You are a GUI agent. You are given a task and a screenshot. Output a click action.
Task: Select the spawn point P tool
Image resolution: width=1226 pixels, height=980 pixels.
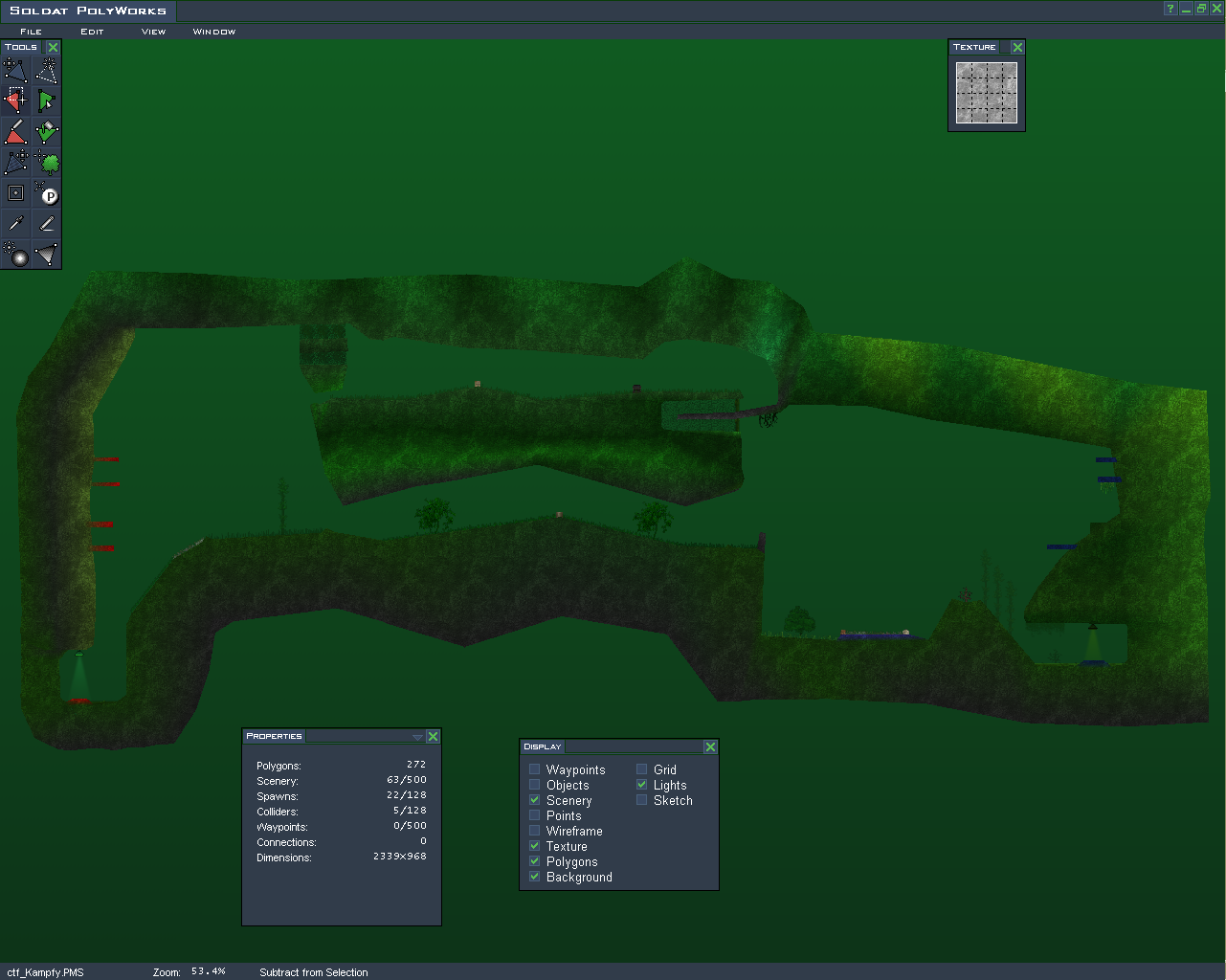46,192
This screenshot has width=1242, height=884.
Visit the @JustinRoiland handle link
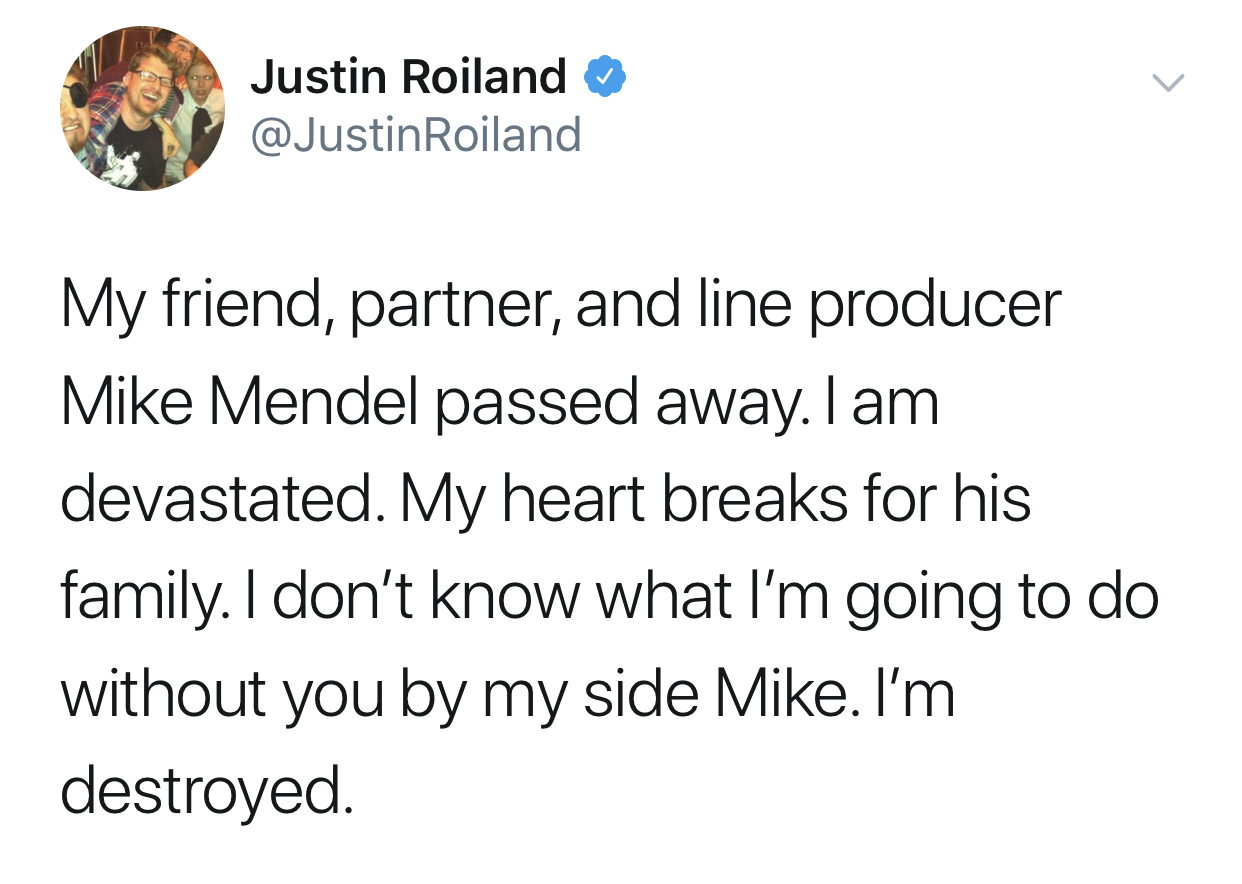click(415, 134)
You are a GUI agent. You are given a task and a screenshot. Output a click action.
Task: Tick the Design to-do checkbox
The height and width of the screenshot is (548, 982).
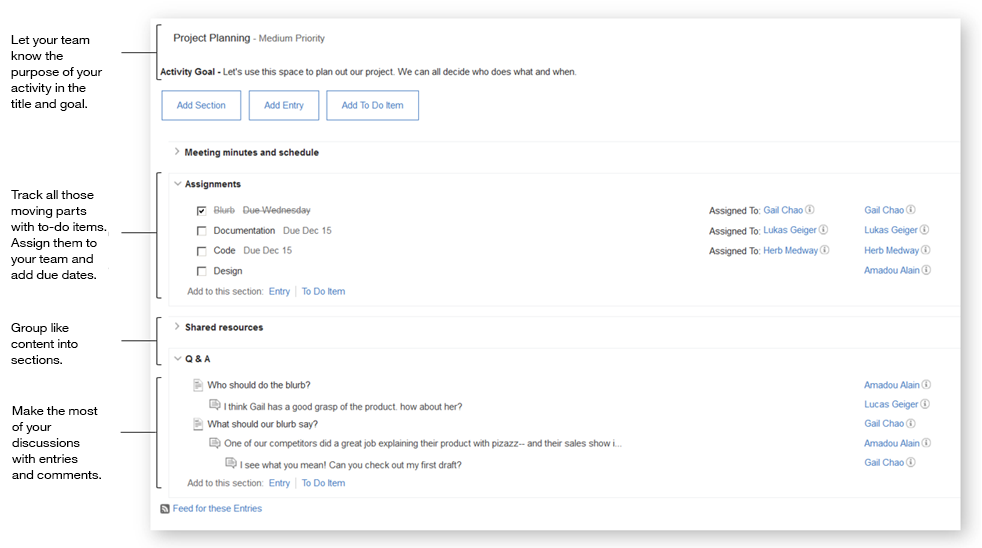202,271
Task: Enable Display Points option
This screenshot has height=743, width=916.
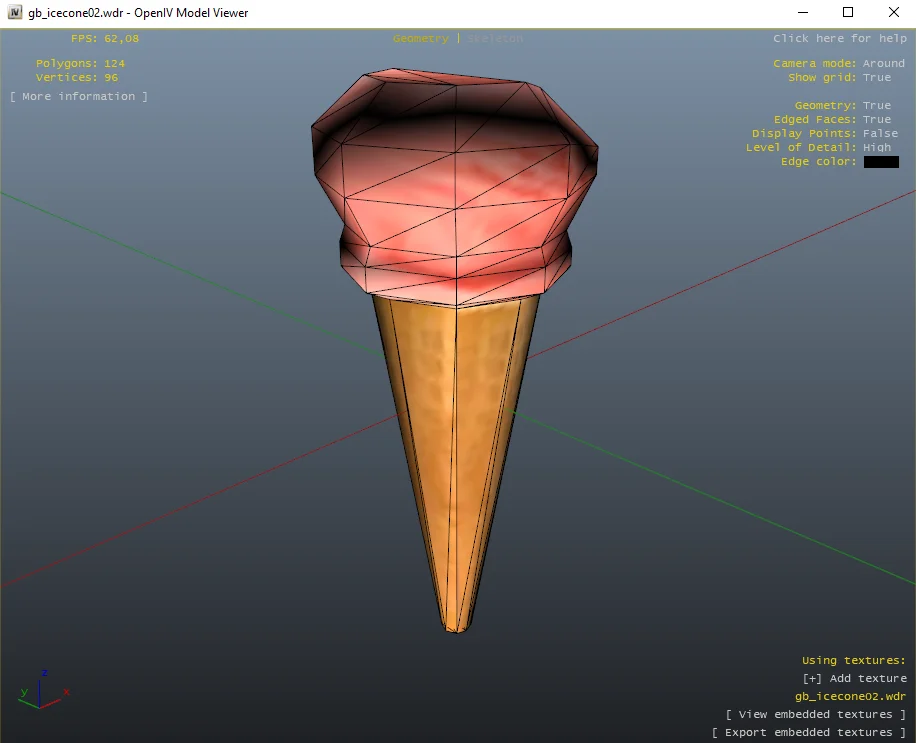Action: click(880, 133)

= = = =

** WHAT THIS TASK INVOLVES **
The full listing above, duplicated exactly and without its pictures, is the answer.

** OUTPUT FOR THIS EXERCISE **
You are a GUI agent. You are given a task and a screenshot. Output a click action.
Task: Select the spawn point P tool
Image resolution: width=1226 pixels, height=980 pixels.
46,192
This screenshot has width=1242, height=884.
Visit the @JustinRoiland handle link
click(415, 134)
You are a GUI agent. You are given a task and a screenshot. Output a click action.
Task: Tick the Design to-do checkbox
The height and width of the screenshot is (548, 982).
202,271
Task: Enable Display Points option
This screenshot has height=743, width=916.
Action: click(880, 133)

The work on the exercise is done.